War Chests or Incumbent Insurance Policies?

According to an insightful new posting in Boston Magazine by political reporter David Bernstein, Massachusetts legislators collectively hold more than $9 million in their campaign accounts.

Pols call such campaign accounts "war chests". But, really, what possible need do legislators have for a $9 million campaign war chest? Their nine million dollar war chest is roughly equivalent to the $9,198,265 the very same legislators allocated to the Massachusetts Military Division in the FY'14 budget for real and actual warfare. And, little wonder, most of the ones who are highest up on the list are legislators who haven't faced an honest competitive challenge to their seat (er, um, the "people's seat" they temporarily occupy) for years.

"War chest?" We call it Incumbent Insurance. And, if Incumbent Insurance policies were offered on the Mass. Connector, the $9 million in legislators' war chests would be Platinum-level Coverage.

The problem goes beyond the contribution and expenditure questions that normally come up in the context of campaign finance reform. It's an issue of fairness. Why are politicians allowed to collect donations under the guise of "enhancing their political future", when in fact all they're doing is trying to cement their future in incumbent politics by scaring off potential challengers with an amassed war chest that's bigger than what any challenger reasonably could raise on their own.

Political office was never intended to be a career. "Enhancing one's political future" has turned into a fine art of empire building. The Founding Fathers would be rolling over in their graves. It's time to stop saying to politicians, "If you like your seat, you can keep it."

We propose a solution, and -- cringe -- it involves a new tax, one that even we fiscally-conservative Republicans could get behind in the name of good government.

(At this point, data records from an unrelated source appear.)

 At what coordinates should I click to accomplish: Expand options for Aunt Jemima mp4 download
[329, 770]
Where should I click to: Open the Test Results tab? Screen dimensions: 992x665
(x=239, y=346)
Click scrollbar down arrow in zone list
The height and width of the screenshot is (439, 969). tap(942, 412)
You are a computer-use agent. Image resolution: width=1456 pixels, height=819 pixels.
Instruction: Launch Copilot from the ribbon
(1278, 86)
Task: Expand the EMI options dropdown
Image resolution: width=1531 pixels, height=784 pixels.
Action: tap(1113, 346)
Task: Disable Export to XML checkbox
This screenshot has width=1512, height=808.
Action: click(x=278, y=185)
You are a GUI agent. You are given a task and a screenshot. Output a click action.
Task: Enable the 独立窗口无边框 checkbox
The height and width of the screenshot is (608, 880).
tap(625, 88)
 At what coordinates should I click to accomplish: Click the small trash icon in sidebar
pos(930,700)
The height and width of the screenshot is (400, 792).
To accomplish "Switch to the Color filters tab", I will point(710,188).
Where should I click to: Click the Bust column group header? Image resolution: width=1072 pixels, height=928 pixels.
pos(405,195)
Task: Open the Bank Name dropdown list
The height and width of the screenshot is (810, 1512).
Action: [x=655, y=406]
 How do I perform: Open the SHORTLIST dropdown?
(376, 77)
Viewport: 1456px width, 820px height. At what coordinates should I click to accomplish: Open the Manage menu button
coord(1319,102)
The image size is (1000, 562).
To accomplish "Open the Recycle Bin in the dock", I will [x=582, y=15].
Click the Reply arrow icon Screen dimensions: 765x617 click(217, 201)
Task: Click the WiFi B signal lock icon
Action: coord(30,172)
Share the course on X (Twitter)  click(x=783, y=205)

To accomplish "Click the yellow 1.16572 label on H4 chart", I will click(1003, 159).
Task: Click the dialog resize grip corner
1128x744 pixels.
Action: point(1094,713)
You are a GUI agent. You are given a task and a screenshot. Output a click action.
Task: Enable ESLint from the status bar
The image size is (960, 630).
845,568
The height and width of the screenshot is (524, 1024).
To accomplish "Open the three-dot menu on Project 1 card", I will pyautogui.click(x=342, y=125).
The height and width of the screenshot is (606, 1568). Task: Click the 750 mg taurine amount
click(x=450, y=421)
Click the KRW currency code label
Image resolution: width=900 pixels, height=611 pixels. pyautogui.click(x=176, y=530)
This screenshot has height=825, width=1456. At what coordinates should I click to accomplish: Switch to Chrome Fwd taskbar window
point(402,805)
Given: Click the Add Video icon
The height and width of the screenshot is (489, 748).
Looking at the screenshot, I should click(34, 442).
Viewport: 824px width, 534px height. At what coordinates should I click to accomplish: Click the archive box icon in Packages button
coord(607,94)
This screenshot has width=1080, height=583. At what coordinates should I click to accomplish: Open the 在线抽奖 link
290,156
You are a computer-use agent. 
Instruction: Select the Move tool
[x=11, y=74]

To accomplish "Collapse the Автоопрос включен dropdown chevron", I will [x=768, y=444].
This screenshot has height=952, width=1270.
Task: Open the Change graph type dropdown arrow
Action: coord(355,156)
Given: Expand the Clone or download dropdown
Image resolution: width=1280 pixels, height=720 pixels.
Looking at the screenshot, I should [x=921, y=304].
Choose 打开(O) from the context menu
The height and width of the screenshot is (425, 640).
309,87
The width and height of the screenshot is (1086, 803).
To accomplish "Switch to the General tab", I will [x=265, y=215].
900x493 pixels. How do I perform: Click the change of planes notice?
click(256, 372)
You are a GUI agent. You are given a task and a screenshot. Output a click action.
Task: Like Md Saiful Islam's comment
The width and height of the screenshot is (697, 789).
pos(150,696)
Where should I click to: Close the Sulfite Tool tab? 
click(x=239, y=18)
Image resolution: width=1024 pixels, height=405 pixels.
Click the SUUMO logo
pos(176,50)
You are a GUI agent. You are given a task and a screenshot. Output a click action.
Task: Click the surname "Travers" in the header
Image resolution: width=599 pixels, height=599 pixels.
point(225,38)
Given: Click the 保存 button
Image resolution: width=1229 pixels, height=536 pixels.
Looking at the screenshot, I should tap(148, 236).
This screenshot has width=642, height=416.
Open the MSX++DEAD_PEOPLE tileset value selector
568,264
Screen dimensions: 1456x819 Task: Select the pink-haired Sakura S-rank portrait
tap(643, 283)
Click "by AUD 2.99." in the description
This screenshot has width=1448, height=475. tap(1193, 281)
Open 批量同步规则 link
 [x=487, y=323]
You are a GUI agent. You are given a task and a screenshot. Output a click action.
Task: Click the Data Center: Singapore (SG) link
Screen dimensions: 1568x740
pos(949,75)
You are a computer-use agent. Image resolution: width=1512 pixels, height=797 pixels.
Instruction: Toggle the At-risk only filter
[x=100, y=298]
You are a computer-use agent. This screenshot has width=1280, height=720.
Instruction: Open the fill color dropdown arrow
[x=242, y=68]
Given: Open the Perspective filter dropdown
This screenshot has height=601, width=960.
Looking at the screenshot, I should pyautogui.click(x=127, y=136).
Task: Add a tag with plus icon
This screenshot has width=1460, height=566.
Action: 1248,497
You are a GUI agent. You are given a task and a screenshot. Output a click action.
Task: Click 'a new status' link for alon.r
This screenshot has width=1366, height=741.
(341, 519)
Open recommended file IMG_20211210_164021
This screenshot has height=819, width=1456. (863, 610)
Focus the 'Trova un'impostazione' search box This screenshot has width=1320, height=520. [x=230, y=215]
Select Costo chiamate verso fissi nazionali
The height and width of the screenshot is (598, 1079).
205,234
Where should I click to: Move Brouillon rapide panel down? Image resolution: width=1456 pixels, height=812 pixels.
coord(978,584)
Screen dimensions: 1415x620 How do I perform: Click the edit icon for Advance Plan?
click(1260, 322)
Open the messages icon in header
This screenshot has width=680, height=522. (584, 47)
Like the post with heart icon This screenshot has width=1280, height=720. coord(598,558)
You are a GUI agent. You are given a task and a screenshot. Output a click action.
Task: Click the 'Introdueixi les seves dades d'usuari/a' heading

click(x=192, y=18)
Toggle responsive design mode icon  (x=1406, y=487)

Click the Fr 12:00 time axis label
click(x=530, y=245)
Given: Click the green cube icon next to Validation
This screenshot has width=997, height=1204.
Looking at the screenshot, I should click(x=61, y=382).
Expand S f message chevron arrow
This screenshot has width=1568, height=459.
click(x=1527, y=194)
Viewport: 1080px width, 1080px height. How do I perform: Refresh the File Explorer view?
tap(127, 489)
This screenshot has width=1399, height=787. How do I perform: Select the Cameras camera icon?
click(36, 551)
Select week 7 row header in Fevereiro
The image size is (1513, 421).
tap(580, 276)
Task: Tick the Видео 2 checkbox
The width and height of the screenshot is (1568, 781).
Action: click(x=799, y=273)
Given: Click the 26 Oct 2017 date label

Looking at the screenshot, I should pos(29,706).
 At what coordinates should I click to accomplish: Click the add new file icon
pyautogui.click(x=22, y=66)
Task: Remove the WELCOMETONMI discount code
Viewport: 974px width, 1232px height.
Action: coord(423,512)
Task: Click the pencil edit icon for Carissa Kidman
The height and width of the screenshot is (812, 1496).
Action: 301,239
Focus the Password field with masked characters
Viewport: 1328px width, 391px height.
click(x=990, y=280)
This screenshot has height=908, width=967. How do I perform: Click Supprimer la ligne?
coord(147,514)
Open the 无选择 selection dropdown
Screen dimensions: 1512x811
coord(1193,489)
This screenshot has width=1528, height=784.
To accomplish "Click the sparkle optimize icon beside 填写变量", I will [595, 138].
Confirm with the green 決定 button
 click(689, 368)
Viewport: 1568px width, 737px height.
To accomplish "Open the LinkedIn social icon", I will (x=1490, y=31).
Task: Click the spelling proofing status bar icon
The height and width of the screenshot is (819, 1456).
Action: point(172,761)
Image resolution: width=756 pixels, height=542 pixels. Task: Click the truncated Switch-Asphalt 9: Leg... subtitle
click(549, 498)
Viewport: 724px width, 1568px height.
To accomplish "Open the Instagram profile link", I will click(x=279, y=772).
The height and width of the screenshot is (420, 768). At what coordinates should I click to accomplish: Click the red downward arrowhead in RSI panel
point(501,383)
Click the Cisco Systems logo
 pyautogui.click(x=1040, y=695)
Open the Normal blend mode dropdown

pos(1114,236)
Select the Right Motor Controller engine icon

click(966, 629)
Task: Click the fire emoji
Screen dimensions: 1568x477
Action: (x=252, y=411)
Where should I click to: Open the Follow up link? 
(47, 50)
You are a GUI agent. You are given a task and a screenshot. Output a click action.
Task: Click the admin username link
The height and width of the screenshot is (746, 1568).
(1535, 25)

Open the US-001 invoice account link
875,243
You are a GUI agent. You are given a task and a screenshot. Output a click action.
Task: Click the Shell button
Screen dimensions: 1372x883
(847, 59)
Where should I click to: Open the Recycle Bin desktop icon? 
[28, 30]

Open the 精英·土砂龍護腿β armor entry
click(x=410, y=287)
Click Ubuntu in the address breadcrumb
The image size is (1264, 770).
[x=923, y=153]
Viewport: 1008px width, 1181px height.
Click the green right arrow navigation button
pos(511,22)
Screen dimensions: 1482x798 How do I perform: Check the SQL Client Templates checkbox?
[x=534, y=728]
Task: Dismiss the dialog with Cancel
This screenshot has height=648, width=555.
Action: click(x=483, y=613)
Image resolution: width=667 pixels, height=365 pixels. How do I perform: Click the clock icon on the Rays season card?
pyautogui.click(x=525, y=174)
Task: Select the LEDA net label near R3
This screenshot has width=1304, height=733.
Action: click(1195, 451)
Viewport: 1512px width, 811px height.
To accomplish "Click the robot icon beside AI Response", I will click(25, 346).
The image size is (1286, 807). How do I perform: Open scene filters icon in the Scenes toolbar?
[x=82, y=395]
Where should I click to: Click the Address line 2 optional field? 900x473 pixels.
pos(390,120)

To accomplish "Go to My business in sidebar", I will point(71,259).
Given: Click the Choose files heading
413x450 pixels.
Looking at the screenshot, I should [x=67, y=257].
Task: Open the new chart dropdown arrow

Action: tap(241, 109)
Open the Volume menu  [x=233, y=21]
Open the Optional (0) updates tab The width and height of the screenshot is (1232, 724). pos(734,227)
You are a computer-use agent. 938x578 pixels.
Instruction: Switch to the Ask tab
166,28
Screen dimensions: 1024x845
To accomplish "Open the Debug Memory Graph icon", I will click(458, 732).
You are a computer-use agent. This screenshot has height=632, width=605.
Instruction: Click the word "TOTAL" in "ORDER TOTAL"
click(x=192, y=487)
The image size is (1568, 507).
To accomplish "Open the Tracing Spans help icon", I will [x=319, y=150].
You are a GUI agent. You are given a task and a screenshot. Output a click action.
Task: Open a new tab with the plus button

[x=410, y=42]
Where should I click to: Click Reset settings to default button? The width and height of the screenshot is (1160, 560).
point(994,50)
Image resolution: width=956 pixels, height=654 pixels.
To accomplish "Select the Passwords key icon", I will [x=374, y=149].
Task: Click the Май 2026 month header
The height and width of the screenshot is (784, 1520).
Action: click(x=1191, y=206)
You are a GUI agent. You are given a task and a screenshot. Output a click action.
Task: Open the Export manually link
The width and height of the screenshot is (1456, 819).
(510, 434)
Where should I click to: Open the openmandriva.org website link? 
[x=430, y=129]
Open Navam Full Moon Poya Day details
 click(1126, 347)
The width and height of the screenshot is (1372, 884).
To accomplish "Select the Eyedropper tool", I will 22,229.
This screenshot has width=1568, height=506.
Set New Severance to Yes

Unlike the federal campaign finance system, which allows candidates to collect money per-election, the Massachusetts system looks at contributions and expenditures on an annual basis. We think it's time for Massachusetts to adopt the federal system, allowing candidates to collect money to run for a specific office during a specific cycle. (In other words, a state legislative candidate would be on a two-year cycle, statewide candidates would have a four-year cycle, etc.) Donation limits could be adjusted accordingly, so there would be no net change to how much a candidate could aggregate during a single cycle. But, here's the catch. At the end of the cycle, candidates would be required to settle out their accounts for the preceding election. That is, say, a set period of time after Election Day, candidates would be required to pay outstanding bills, repay liabilities, etc., and to close out their account for the cycle. If any money were to remain, the candidate could be permitted to dispose of it as currently permitted by law (if they are not in office and plan not to run again), or to roll funds into a successive campaign account (as in an account to pay political expenses while in office and for re-election next time to the same or another office). If the candidate does transfer the balance to a new account, the roll-over balance would be subject to a tax -- and a hefty tax at that. The money collected from the tax could be earmarked for a specific purpose; for example, to help communities with the costs of special elections, recounts, etc.

The rationale is simple. How would you feel if your favorite charity (pick one, any one) came to your door with a desperate appeal for money, telling you that they really, really, really needed your support? How would you feel if you later found out that your money wasn't used to in fact help end cancer, or feed starving children, or whatever, but that it actually was stashed away in a savings account just to make the charity look big and powerful? Would you feel robbed? After all, you're presumably giving money because you support the charity's cause, not just the charity. Well, in fact, charities are highly-regulated and encouraged not to amass such profits long-term for exactly that reason. We think the same principle should hold true for candidates; when you think of it, they're supposed to be kind of like charities who champion the cause of democracy for the greater good.

It's time to put an end to campaign war chests, once and for all.